Monday, June 18, 2007

BUDAYA RUPA

INDONESIA MODERN

BUDAYA RUPA INDONESIA MODERN

Oleh : aslam b. umm

A. Seni Rupa Modern

Seni rupa modern di Indonesia, awalnya dikembangkan oleh orang-orang Belanda yang datang ke Indonesia. Perkembangan gaya yagn terjadi merupakan perpanjangan gaya abad pertengahan dan romantisme yang berkembang di Eropa abab ke -18. Di dalam perkembangan dunia seni rupa Indonesia secara umum, terdapat dua tokoh penting yaitu Raden Saleh Bustaman dan Raden Ajeng Kartini. Karya-karya rupa yang dihasilkan oleh dua pribumi ini telah diakui merupakan pionir yang membuka khasanah nilai-nilai estetik modern di zamannya.

1. Raden Saleh Perintis Seni Rupa Modern

Raden Saleh lahir tahun 1807, dari seorang ibu Mas Adjeng Zarip Hoesen. Sejak usia 10 tahun ini diserahkan oleh pamannya. Sewaktu di Sekolah Rakyat (Volks-School) saat guru mengajar, Raden Saleh malah menggambar diatas buku tulisnya, tetapi gurunya tak merah, karena kagum melihat gaya karya muridnya yang cukup baik.

Kepandaiannya bergaul kemudian memudahkannya masuk ke lingkungan orang-orang Belanda dan lembaga-lembaga elit Hindia-Belanda. Seorang kenalannya, Prof. Caspar Reinwardt, pendiri Kebun Raya Bogor sekaligus Direktur Pertanian, Kesenian dan Ilmu Pengetahuan untuk wilayah Jawa dan pulau sekitarnya. Kebetulan di instansi itu ada pelukis keturunan Belgia, A.A.J. Payen yang didatangkan dari Belanda untuk membuat lukisan pemandangan di pulau Jawa. Ertarik pada bakat Raden Saleh, Payen berinisiatif memberikan bimbingan. Payen memang bukanlah seniman terkemuka di dunia seni lukis Belanda. Namun, manta mahaguru Akademi Seni Rupa di Doornik, Belanda ini cukup membantu Raden Saleh menyelami seni lukis barat dan belajar teknik pembuatannya, seperti teknik melukis dengan cat minyak. Terkesan dengan bakat luar biasa anak didiknya, Payen mengusulkan agar Raden Saleh bisa belajar ke Belanda. Usul ini didukung oleh Gubernur Jenderal Van Der Capellen yang memerintah waktu itu (1819-1826), setelah ia melihat karya lukisan Raden Saleh yang dikerjakan dengan dukungan bakat yang tinggi.

Materi yang Disediakan:
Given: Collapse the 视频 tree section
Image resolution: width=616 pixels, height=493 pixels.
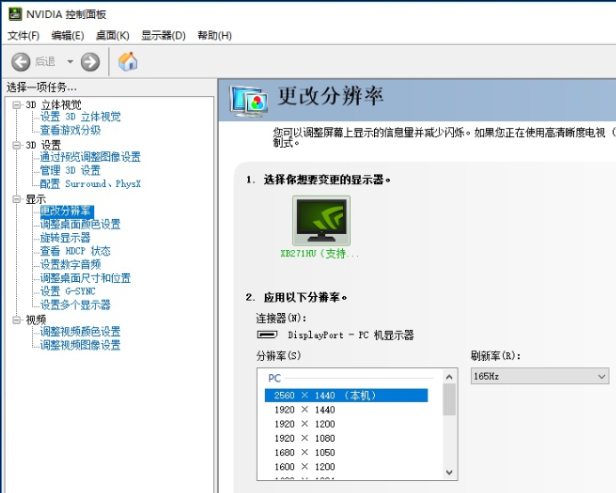Looking at the screenshot, I should [16, 320].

Tugas Anda:
1. Salin kembali seluruh bagian artikel mulai dari "1. Raden Saleh" hingga "yang cukup baik.", lalu ganti "Raden Saleh" dengan "Saleh".
2. Jawablah pertanyaan berikut berdasarkan artikel.
(a) Pada tahun berapa Raden Saleh lahir?
(b) Siapa pelukis keturunan Belgia yang memberikan bimbingan kepada Raden Saleh?
(c) Gubernur Jenderal mana yang mendukung usul agar Raden Saleh belajar ke Belanda?
3. Terjemahkan kalimat dari artikel ini ke dalam bahasa Inggris: "Payen memang bukanlah seniman terkemuka di dunia seni lukis Belanda."

Jawaban per Tugas:
1.
1. Saleh Perintis Seni Rupa Modern

Saleh lahir tahun 1807, dari seorang ibu Mas Adjeng Zarip Hoesen. Sejak usia 10 tahun ini diserahkan oleh pamannya. Sewaktu di Sekolah Rakyat (Volks-School) saat guru mengajar, Saleh malah menggambar diatas buku tulisnya, tetapi gurunya tak merah, karena kagum melihat gaya karya muridnya yang cukup baik.

2.
(a) Tahun 1807.
(b) A.A.J. Payen.
(c) Gubernur Jenderal Van Der Capellen.

3. Payen was indeed not a prominent artist in the Dutch painting world.